We all know by now that the ocean is a mess, thanks to humans. Between melting ice caps, diminishing food sources, high mercury content in fish, the loss of coral reefs, and the giant trash heap floating out there like an island, it’s a lot.

Scientists everywhere are working to solve one problem or another, and hoping that eventually, they’ll be able to make a difference.

But why and how is dying the Pacific Ocean pink is helping?

Scientists at UC San Diego’s Scripps Institution of Oceanography and at the University of Washington say they’ve done it to study how freshwater outflows are mixing with the ocean surfzone.

Source: YouTube

The experiment is called Plumes in Nearshore Conditions, or PiNC.

Coastal oceanographer Sarah Giddings is leading the PiNC study.

“I’m excited because this research hasn’t been done before and it’s a really unique experiment.”

The team wants to investigate how freshwater, which is more buoyant and warmer than saltwater, interacts with the waves around Los Peñasquitos Lagoon in Torrey Pines State Beach and National Reserve.

They’re coloring the freshwater with environmentally safe dye so that they can track its progression.

They’re also using drones, sensors, and even a jetski fitted with a fluorometer that can measure light emitted from the dye.

Source: YouTube

There are sensors further out set to monitor salinity, temperature, the height of the waves, and ocean currents.

The researchers plan to release more dye in order to learn how sediment, pollutants, and larvae travel into the ocean through freshwater outflows.

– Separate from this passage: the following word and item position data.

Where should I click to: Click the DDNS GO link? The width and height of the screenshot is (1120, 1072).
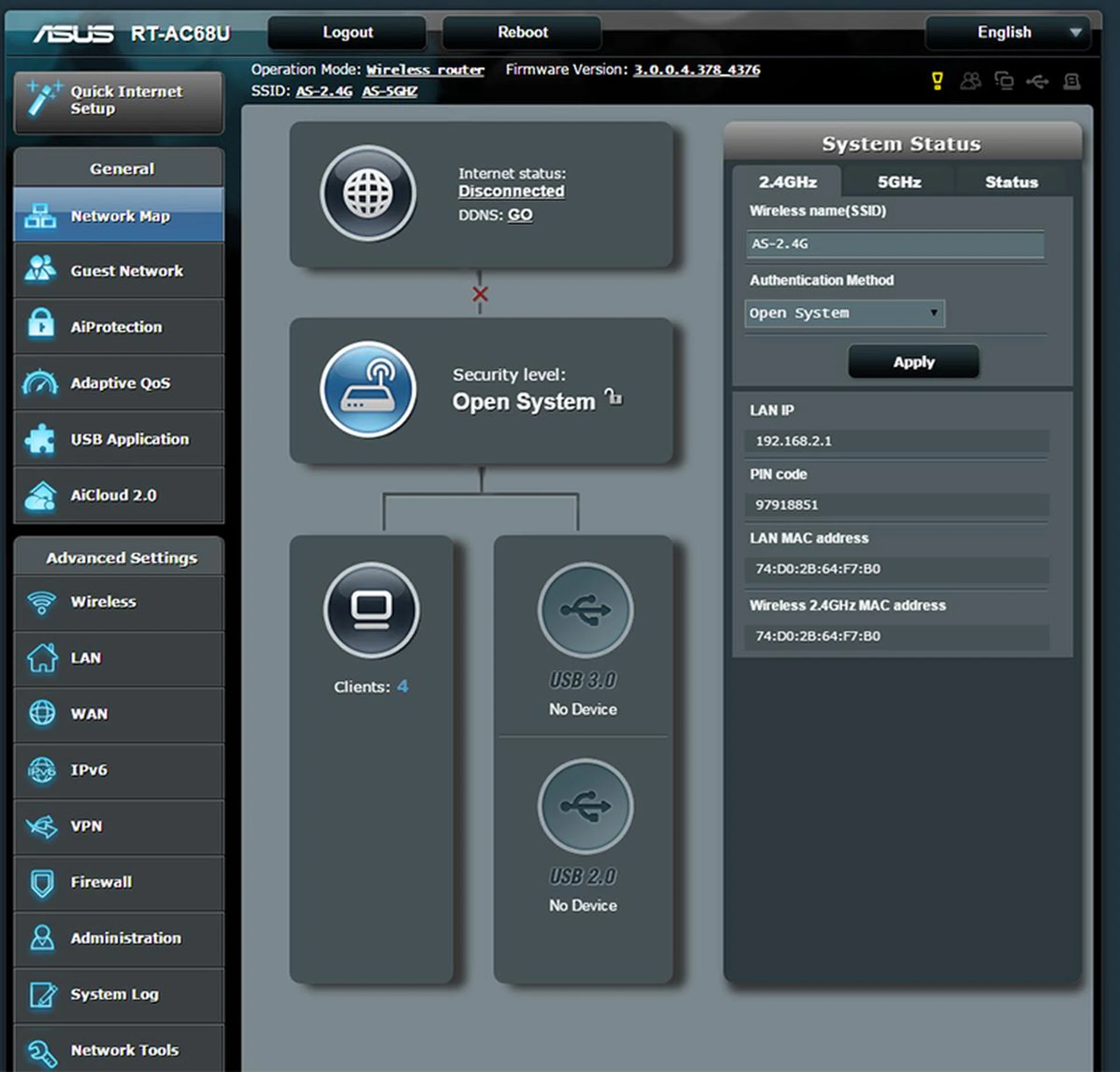click(x=519, y=215)
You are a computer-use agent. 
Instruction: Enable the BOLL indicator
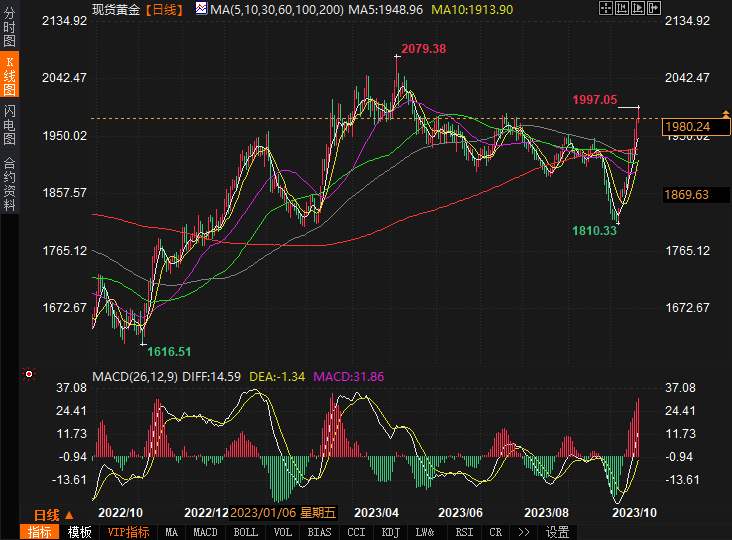245,532

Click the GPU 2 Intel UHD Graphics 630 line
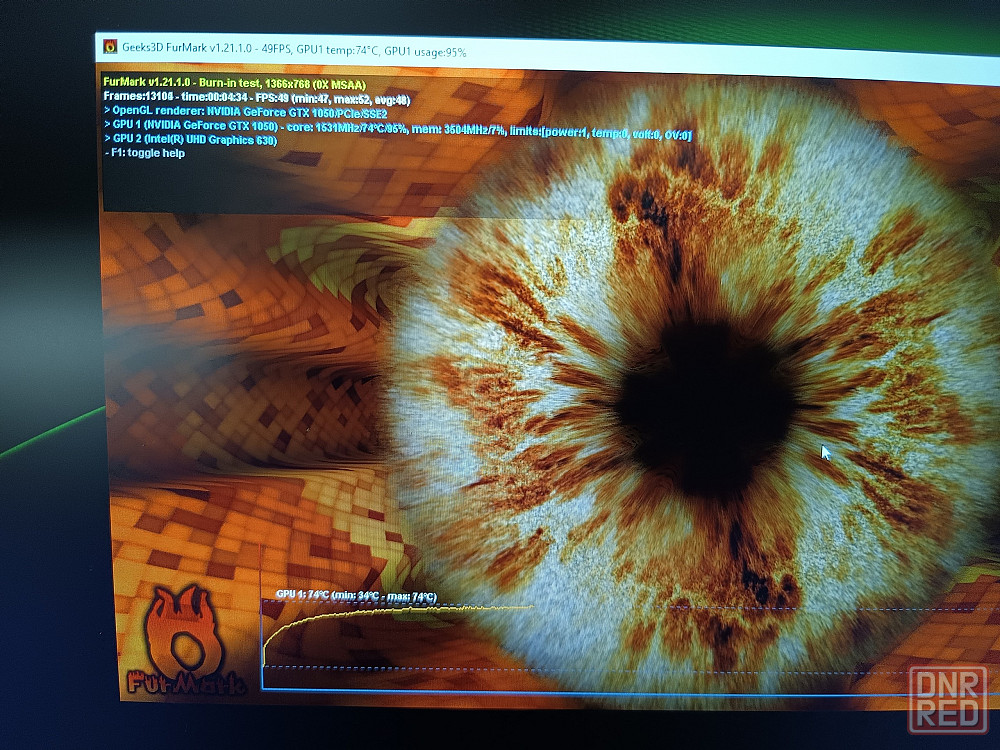tap(198, 141)
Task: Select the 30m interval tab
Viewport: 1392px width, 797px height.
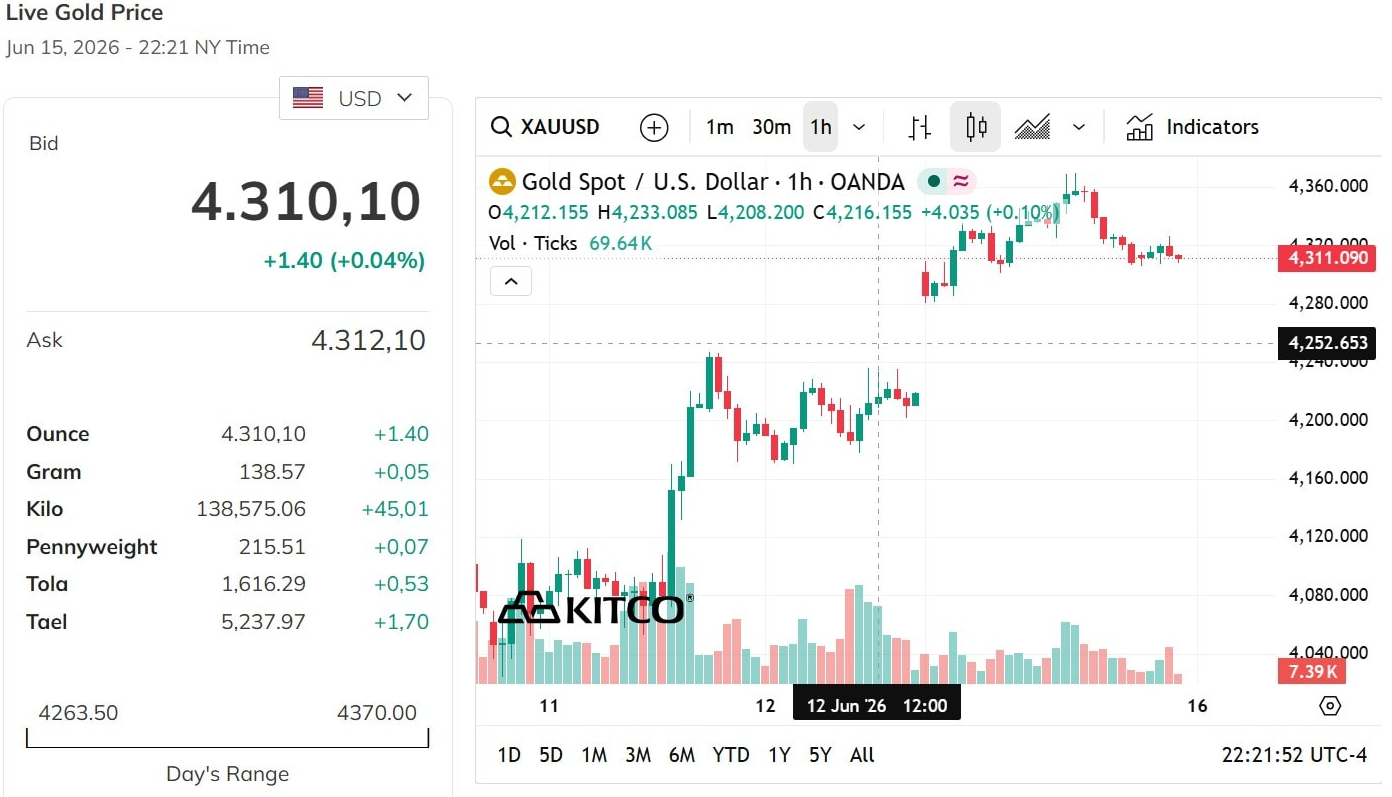Action: pos(771,127)
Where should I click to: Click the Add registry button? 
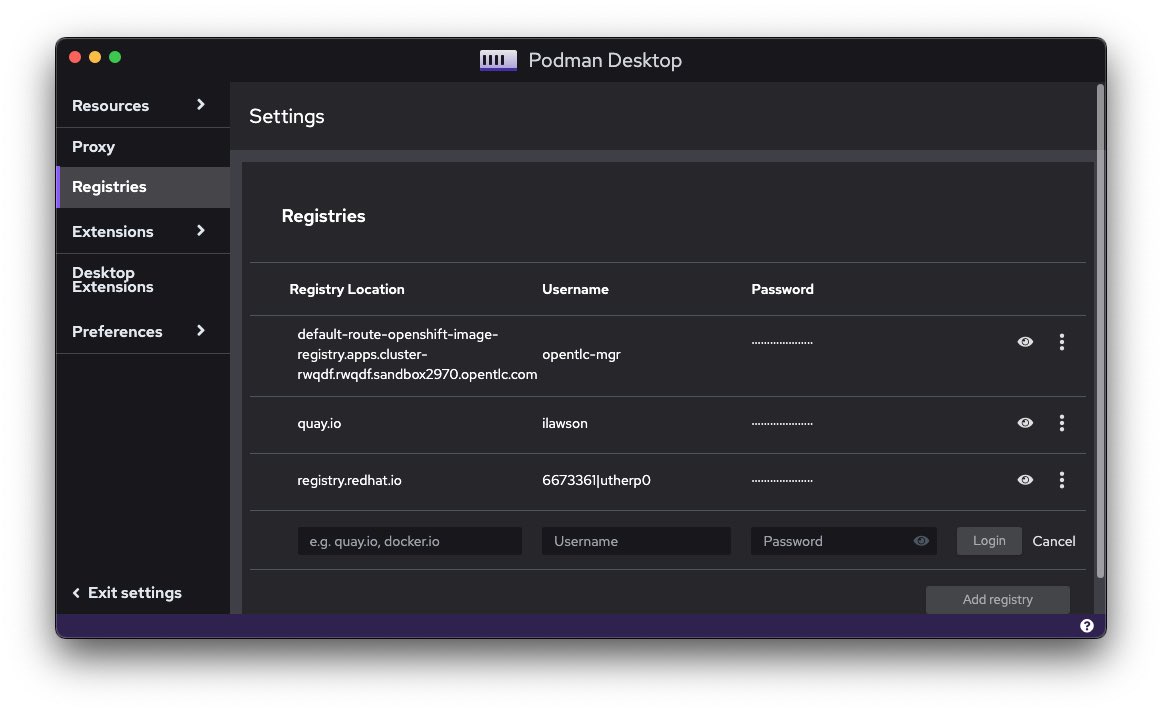pos(997,600)
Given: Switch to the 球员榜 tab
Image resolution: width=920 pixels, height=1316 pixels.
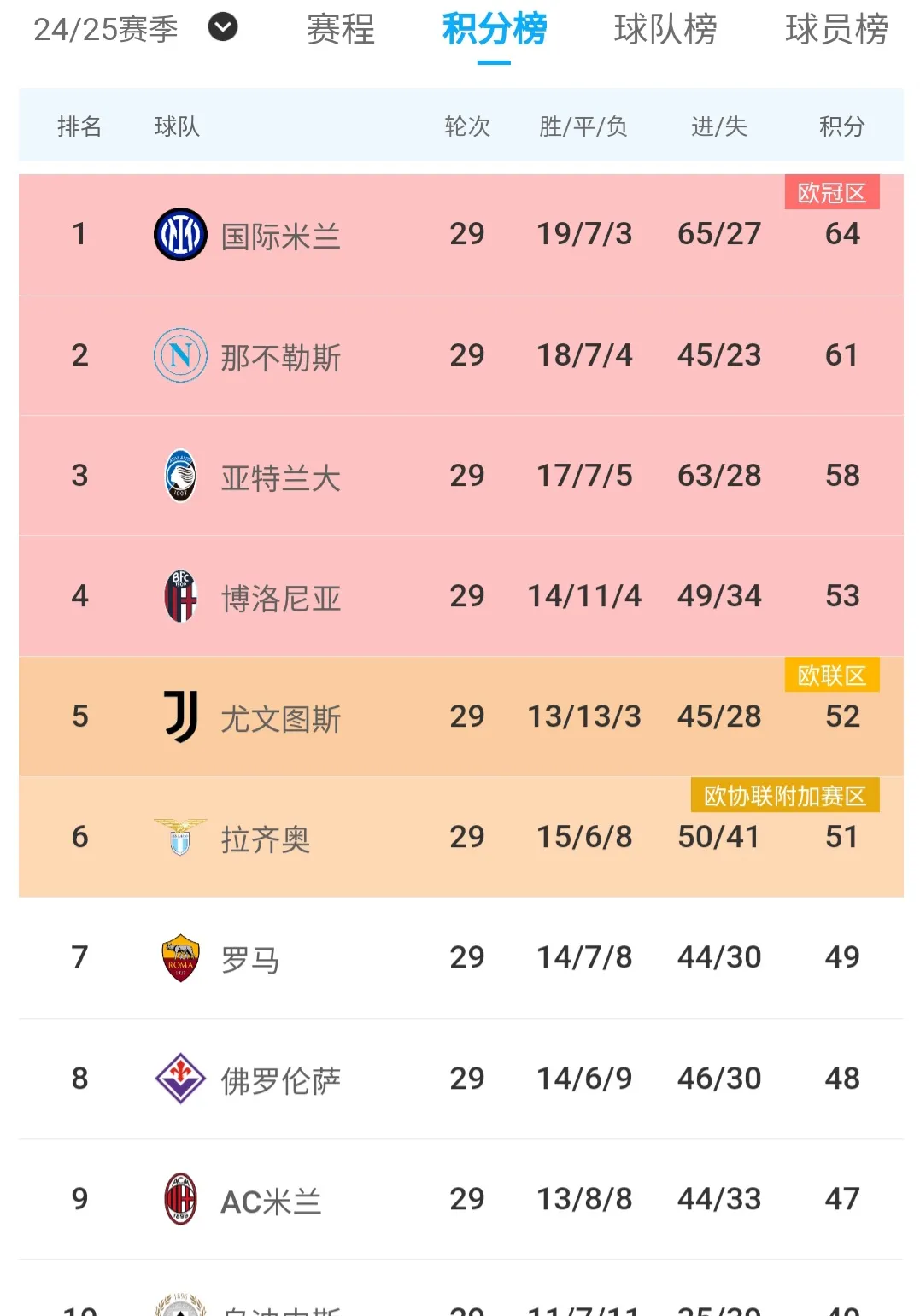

“We’re bringing together a lot of different people with different expertise, such that I think it’s going to have some really great results and impacts. We will combine results from this experiment with an older field study and computer models that will allow us to make progress on understanding how these plumes spread.”

Check out the video!

If you’re a scientists, you probably think this is all very interesting.

For the rest of us, well…I think it would be very cool to visit a pink sea.